Information Systems academics face a number of challenges in providing relevant and effective education to meet various demands and expectations from modern organisations as well as the newer generation Y of learners. The challenges include: curriculum development that provides the students with the Business Analysis (BA) body of knowledge required by the industry; providing hands-on experiences that can enable students to apply theory to practice in solving real world problems, thus improving their ability to work as business analysts; and, teaching methods that are effective with generation Y students (our youngest entrants into the university system). All these challenges need to be met within the confines of a modern university system, with its social, financial, and time-space constraints.

The Information Systems professional association in Australia – the Australian Computer Society (ACS) - defines the core body of Information and Communications Technology (ICT) knowledge including components such as Technology Building, Technology Resources, Service Management, Outcome Management, ICT Problems Solving and Professional Knowledge (Gregor, von Konsky, Hart, & Wilson, 2008). Universities and professional associations providing ICT courses often use this core body of knowledge in the development and assessment (for accreditation) of their ICT curriculum. A large part of the ICT curriculum recommended for the Information Systems (IS) sub-discipline intersects technology and business topics, and relies on gaining professional knowledge and skills, such as Ethics, Professionalism, Teamwork, Interpersonal communication, Societal and Legal issues, as well as, History and Status of discipline. According to surveys (such as Kim, Shim, & Yoon, 1999; Lee, 2004) into expectations of employers and employees in relation to the demands of IS jobs, students need to develop abilities to grasp complex inter-disciplinary concepts, gain fluency in using information technology, acquire insight into modern business needs, and sensitivity to personal, social, and cultural issues.

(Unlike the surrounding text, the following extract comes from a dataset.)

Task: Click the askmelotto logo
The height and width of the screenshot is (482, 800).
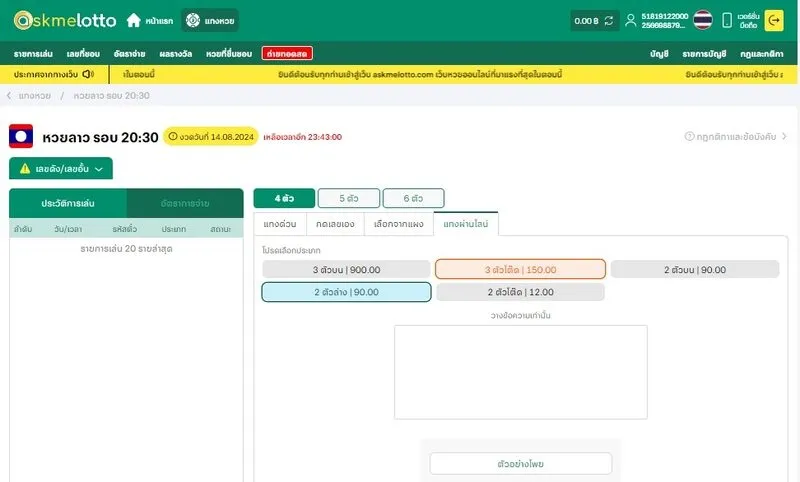Action: click(65, 20)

Students’ early exposure to the fundamentals of business and ICT, creation of a professional skill base, as well as, gaining practical experience in applying this knowledge and skills, are the determinants of success in their study and development as IS professionals. While such an exposure to a real world workplace environment would be desirable, it is often difficult to conduct in terms of cost, resources, risk management and availability of practitioners, and organisations willing to participate (Nguyen & Cybulski, 2008). E-simulations, or computer-based and online simulations can, however, be used to provide learners with some of the real world experiences while overcoming difficulties commonly faced by IS educators. Experiential e-simulations (Gredler, 1996) are especially valuable for IS education as they emphasise gaining practical experience and application of professional knowledge and skills in the safety of educational settings. Experiential e-simulations allow learners to take on an active role in the e-simulation, engage in the simulated practice and perform tasks associated with their professional role, participate in decision-making, thus controlling pathways through the simulation scenarios, and consequently influencing learning outcomes through their own actions and engagement (Cybulski, Parker, & Segrave, 2006).

Student-centred learning is an education approach that is based on, and influenced by, various educational theories primarily including constructivist, experiential learning (Piaget, 1950; Vygotsky, 1978), and individual development and interpersonal relationship in the facilitation of learning (Rogers, 2002). Learning with e-simulations is useful in directly providing experiential learning, and as has been found in this project (Cybulski, et al., 2006). Not only does it recognise student’s learning needs, characteristics, and learning styles, but it also focuses on the facilitation and engagement of the student in learning as opposed to the focus being on the teacher perspective and the teaching instruction.